Ahmet Şerif İzgören'in Avcunuzdaki Kelebek kitabında şöyle bir hikaye vardır:
Akıllı iki kız kardeş varmış, bilgiye açlarmış ve okullarındaki, etraflarından aldıkları bilgi yetersiz olmuş.Yörelerindeki en büyük bilgeye gitmeye, ondan da bilgi almaya karar vermişler.Bilge adam kızların sorduğu bütün soruları bilmiş. Kızlar daha fazla bilgi almak için bir süreliğine daha bilgenin yanında kalmışlar.Ama sonra bilgenin her sordukları soruyu bilmelerinden sıkılmışlar. “Bilgenin dahi bilemeyeceği bir soru bulalım” demiş birisi.Kızlardan biri, bilgenin bile bilemeyeceği bir soru buldum diye sevinmiş. Avucumun içine bir kelebek alacağım “Avucumun içinde bir kelebek var. Canlı mı, ölü mü?” diye bilgeye soracağım, ölü derse kelebeği serbest bırakacağım. Canlı derse, avucumu hafifçe bastıracağım.Kızlardan biri avucu kapalı bilgeye uzatmış ve sormuş:
– Avucumun içinde bir kelebek var; bilin bakalım canlı mı, ölü mü?

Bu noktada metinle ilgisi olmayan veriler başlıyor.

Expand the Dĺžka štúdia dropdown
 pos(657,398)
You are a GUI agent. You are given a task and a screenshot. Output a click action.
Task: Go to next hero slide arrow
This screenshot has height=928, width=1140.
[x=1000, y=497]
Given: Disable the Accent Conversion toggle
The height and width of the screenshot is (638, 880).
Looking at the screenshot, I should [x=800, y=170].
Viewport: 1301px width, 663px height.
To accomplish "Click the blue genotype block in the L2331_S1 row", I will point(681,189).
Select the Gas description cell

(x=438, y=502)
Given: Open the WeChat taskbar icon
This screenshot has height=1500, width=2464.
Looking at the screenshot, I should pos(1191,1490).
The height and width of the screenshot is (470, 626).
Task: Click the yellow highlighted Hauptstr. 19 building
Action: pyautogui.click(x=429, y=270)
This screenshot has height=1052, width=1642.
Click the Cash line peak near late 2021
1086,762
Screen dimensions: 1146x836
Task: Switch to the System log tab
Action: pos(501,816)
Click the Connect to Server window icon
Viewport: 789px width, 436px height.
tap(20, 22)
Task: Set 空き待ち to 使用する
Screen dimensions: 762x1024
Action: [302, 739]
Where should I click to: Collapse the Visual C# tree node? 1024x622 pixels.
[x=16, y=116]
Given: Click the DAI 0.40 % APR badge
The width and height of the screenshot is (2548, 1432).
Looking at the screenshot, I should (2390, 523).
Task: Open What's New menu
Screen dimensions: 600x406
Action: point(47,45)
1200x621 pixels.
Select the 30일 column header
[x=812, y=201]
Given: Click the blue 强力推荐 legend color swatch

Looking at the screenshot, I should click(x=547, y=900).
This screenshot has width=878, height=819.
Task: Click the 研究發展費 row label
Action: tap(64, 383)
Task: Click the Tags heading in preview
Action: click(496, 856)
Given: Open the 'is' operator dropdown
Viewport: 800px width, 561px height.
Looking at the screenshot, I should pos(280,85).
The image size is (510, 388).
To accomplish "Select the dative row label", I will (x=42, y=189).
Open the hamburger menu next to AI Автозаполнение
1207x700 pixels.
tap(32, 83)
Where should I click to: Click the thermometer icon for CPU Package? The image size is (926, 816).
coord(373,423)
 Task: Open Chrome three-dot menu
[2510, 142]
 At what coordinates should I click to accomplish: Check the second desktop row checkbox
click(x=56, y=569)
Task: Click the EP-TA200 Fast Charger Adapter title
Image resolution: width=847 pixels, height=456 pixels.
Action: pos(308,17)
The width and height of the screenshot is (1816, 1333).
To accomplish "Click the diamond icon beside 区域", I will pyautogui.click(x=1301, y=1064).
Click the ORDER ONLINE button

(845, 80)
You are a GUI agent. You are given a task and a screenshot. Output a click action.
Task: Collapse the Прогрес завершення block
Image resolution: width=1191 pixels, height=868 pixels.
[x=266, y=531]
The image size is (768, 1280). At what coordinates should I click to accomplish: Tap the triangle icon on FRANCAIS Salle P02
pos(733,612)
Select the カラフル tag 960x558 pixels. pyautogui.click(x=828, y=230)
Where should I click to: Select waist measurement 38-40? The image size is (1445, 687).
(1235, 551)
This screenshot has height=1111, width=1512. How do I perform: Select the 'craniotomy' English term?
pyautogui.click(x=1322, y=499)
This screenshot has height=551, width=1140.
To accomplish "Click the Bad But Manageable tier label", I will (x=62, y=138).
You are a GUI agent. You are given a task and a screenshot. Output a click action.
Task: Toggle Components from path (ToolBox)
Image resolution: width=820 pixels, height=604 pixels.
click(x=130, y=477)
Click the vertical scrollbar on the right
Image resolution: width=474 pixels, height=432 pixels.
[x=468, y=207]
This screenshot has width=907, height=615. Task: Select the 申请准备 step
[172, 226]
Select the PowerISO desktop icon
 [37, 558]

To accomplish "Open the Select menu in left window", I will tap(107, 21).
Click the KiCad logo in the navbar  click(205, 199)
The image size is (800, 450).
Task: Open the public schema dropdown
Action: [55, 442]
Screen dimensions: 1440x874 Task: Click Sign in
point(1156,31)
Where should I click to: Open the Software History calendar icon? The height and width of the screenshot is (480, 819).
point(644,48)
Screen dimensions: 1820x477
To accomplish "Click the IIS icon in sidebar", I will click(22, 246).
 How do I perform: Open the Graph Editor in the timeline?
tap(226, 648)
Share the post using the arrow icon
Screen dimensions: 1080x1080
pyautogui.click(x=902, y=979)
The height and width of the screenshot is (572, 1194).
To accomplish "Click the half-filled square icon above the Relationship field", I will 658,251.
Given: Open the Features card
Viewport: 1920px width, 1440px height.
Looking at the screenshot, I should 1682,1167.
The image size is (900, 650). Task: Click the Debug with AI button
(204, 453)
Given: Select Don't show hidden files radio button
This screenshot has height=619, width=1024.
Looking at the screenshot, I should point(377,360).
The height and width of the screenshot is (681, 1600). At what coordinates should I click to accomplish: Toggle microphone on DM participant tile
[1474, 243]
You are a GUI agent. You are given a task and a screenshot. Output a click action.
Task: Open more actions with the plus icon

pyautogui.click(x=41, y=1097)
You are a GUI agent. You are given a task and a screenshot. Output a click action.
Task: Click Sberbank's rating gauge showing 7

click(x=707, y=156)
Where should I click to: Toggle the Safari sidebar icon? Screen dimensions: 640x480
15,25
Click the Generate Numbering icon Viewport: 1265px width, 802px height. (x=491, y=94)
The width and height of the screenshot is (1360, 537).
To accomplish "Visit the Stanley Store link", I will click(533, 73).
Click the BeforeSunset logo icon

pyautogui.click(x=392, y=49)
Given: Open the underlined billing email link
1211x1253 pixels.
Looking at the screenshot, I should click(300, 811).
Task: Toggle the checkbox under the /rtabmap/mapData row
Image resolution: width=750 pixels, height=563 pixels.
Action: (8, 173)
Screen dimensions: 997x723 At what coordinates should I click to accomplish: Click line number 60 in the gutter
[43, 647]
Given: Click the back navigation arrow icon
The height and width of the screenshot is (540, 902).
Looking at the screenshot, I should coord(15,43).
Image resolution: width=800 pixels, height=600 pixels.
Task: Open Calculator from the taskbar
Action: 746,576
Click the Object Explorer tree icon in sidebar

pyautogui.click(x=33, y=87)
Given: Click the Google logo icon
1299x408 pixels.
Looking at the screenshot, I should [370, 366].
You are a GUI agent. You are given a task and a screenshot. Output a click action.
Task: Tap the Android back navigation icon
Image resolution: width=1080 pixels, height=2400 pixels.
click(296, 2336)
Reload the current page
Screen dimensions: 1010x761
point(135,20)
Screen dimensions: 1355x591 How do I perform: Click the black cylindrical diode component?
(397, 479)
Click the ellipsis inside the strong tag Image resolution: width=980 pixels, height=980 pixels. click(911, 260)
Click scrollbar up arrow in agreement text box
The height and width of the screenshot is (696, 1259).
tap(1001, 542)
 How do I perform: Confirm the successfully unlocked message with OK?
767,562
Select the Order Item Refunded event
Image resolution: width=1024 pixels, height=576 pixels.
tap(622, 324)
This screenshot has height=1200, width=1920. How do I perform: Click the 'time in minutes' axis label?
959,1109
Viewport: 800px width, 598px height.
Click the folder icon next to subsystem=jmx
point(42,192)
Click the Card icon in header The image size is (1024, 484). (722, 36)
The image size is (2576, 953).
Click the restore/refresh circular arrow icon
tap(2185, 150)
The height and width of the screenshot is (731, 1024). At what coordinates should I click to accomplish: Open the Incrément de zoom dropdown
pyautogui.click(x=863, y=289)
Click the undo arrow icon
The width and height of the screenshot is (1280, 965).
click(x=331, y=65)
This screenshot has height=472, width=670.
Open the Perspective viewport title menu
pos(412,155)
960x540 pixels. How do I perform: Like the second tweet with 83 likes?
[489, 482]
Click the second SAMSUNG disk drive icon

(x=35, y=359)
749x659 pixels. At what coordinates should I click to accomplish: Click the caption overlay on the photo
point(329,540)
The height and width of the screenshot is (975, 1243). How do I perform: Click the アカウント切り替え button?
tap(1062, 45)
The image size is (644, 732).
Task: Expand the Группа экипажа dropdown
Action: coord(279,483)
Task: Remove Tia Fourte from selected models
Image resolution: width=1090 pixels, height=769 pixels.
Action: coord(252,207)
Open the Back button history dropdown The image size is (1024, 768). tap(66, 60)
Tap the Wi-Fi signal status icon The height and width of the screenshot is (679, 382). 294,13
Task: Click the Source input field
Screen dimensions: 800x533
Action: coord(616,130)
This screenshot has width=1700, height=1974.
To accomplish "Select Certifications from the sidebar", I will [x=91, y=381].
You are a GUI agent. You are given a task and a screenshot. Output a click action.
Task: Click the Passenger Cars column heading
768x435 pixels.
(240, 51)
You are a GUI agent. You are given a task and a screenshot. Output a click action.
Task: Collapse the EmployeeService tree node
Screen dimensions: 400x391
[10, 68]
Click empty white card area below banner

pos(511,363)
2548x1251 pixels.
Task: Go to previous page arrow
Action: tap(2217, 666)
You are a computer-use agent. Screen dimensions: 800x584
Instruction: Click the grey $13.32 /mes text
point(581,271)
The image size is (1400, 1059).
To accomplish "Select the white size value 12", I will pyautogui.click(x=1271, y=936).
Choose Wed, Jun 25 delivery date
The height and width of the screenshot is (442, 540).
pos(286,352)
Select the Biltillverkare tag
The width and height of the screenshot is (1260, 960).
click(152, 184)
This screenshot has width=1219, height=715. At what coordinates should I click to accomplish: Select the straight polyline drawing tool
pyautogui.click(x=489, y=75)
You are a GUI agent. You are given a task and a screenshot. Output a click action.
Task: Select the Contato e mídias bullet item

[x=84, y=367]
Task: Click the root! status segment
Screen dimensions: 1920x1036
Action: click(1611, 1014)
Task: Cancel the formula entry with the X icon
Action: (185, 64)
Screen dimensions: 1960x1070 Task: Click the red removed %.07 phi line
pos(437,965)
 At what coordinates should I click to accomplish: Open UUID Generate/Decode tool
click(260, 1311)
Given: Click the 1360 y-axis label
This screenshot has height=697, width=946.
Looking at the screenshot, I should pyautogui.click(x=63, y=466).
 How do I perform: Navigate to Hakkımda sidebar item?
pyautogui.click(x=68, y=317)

Bilge, kızın gözlerine uzun uzun bakmış ve cevap vermiş:
– Senin elinde kızım senin elinde…
Hayata bakış açımızda buna benzer değil mi zaten? Kelebeğin hayatı kızın elinde. Benim hayatım kimin elinde? Kendim değil mi? Hayata bazen sımsıkı sarılırız, bazen bizi delip geçmesine izin veririz. Başarıyada, başarısızlığa da tecrübe deriz. 10 dakika önceki benle şimdiki ben aynı mı? Değil. Aramızda 10 dakikalık bir öğrenilmiş tecrübe var. 10 dakika önceki benin şimdiki bene bir şeyler öğrettiğinin farkındayım. Geçmişte yaşayan benin elinde benim hayatım var.